U kunt lagen gebruiken om meerdere afbeeldingen samen te stellen, om tekst toe te voegen aan een afbeelding of om vectorvormen toe te voegen. U kunt laagstijlen gebruiken om een speciaal effect toe te voegen, zoals een slagschaduw of een gloed.
Photoshop-lagen organiseren
Een nieuwe afbeelding beschikt over één laag. Het aantal lagen, laageffecten en laagsets dat u aan een afbeelding kunt toevoegen, wordt alleen beperkt door het geheugen van uw computer.
U gebruikt het deelvenster Lagen om met lagen te werken.
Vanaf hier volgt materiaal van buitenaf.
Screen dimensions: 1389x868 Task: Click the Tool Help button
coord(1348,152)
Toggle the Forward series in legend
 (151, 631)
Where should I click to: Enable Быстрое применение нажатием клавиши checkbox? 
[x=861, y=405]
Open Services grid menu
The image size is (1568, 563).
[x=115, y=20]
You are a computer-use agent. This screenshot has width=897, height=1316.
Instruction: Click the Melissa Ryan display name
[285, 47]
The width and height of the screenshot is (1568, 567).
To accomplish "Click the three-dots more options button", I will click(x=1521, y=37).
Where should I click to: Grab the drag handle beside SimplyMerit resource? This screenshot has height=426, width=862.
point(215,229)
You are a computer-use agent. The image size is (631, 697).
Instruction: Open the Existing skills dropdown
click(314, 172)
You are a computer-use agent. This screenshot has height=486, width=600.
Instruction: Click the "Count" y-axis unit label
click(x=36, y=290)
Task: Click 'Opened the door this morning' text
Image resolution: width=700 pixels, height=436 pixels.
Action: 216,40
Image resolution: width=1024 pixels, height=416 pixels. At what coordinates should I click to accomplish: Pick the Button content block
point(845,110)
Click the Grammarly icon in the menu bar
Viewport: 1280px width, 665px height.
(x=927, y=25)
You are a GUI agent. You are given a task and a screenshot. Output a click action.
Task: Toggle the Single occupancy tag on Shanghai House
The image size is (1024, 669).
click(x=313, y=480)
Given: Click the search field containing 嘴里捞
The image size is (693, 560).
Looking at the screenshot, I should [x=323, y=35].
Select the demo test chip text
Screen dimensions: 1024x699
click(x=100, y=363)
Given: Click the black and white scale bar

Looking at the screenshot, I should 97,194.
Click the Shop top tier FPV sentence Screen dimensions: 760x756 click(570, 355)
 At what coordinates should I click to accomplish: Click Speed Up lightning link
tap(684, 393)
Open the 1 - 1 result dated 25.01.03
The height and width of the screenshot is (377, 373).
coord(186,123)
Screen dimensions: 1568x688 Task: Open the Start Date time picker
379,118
Met laaggroepen kunt u lagen ordenen en beheren. U kunt groepen gebruiken om de lagen in een logische volgorde te ordenen en het deelvenster Lagen overzichtelijker te maken. U kunt groepen nesten binnen andere groepen. Verder kunt u groepen gebruiken om kenmerken en maskers toe te passen op meerdere lagen tegelijk.
Voor een aantal fantastische tips voor het werken met lagen, zie de videozelfstudieOrganiseren met lagen en laaggroepen.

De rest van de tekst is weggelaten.